Fig. 7 |. IFN-γ potentiates microglial engulfment of postsynaptic termini and neurons in ZiKV-infected animals post recovery.

a,b, WNV or ZIKV infection induces increased expression of IBA1 in the hippocampus at 25d.p.i., which is significantly reduced in Ifngrl^−/− mice. Representative immunostaining (left) and quantitation (right) of the hippocampus at 25d.p.i. Data were pooled from two independent experiments. For a, n = 4 mice per group; P=0.0001 (left) and P = 0.0102 (right). For b, n = 4 (WT mock, WT WNV, Ifngrl^−/− WNV) or 6 (Ifngrl^−/− mock) mice per group; P< 0.0001 (left) and P = 0.0010 (right). Scale bars, 50 μm. c,e, IBA1⁺ microglia engulf postsynaptic termini at 25d.p.i., which is significantly reduced in Ifngrl^−/− mice. Representative immunostaining, with single-channel images on the right (c) and quantitation (e) of the hippocampus of infected mice post recovery. Data were pooled from two independent experiments (n = 3 (WT Mock, Ifngrl^−/− Mock), 5 (WT ZIKV), or 4 (Ifngrl^−/− ZIKV) mice per group; P= 0.0011 (left) and P = 0.0209 (right)). Scale bars, 10 μm. d,f, IBA1⁺ microglia engulf NeuN⁺ perikarya at 25d.p.i., which is reduced in Ifngrl^−/− mice. Representative immunostaining, with single-channel images on the right (d) and quantitation (f) of the hippocampus of infected mice post recovery.

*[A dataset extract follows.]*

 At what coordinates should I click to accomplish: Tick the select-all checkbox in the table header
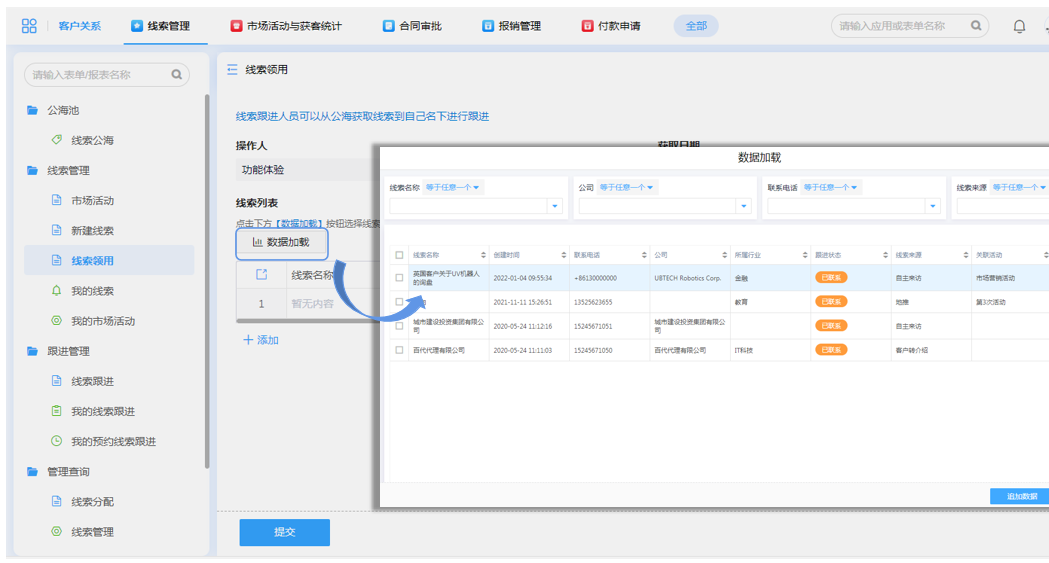(x=400, y=255)
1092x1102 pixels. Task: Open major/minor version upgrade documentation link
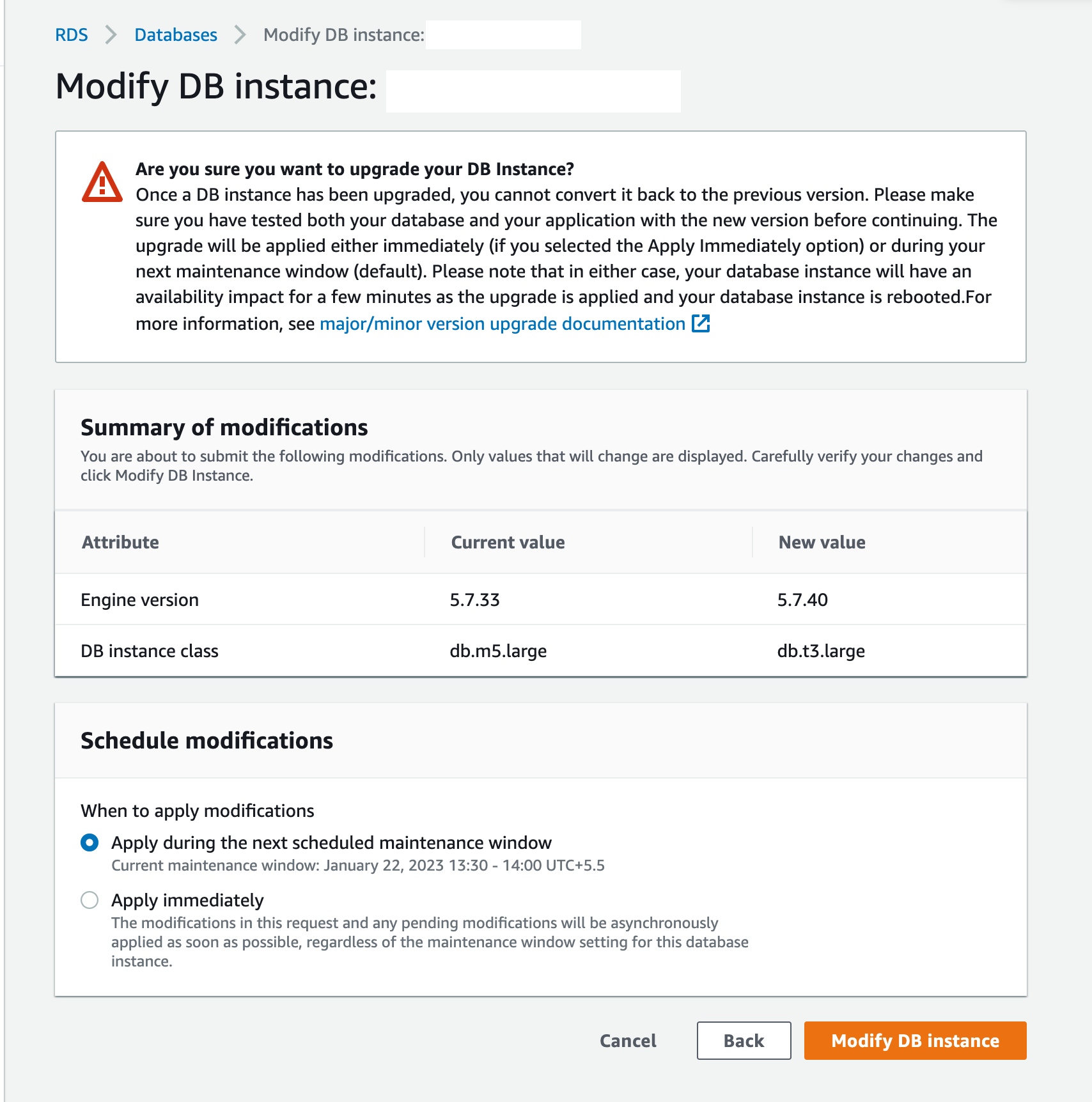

Data were pooled from two independent experiments (n = 4 (WT Mock, Ifngrl^−/− ZIKV), 5 (n = WT ZIKV), or 3 (Ifngrl^−/− Mock) mice per group; P = 0.0190). Scale bars, 10μm. For a, b, e, and f, data represent the mean±s.d. and were analyzed by two-way ANOVA, corrected for multiple comparisons. *P<0.05, ***P< 0.001, ****P< 0.0001.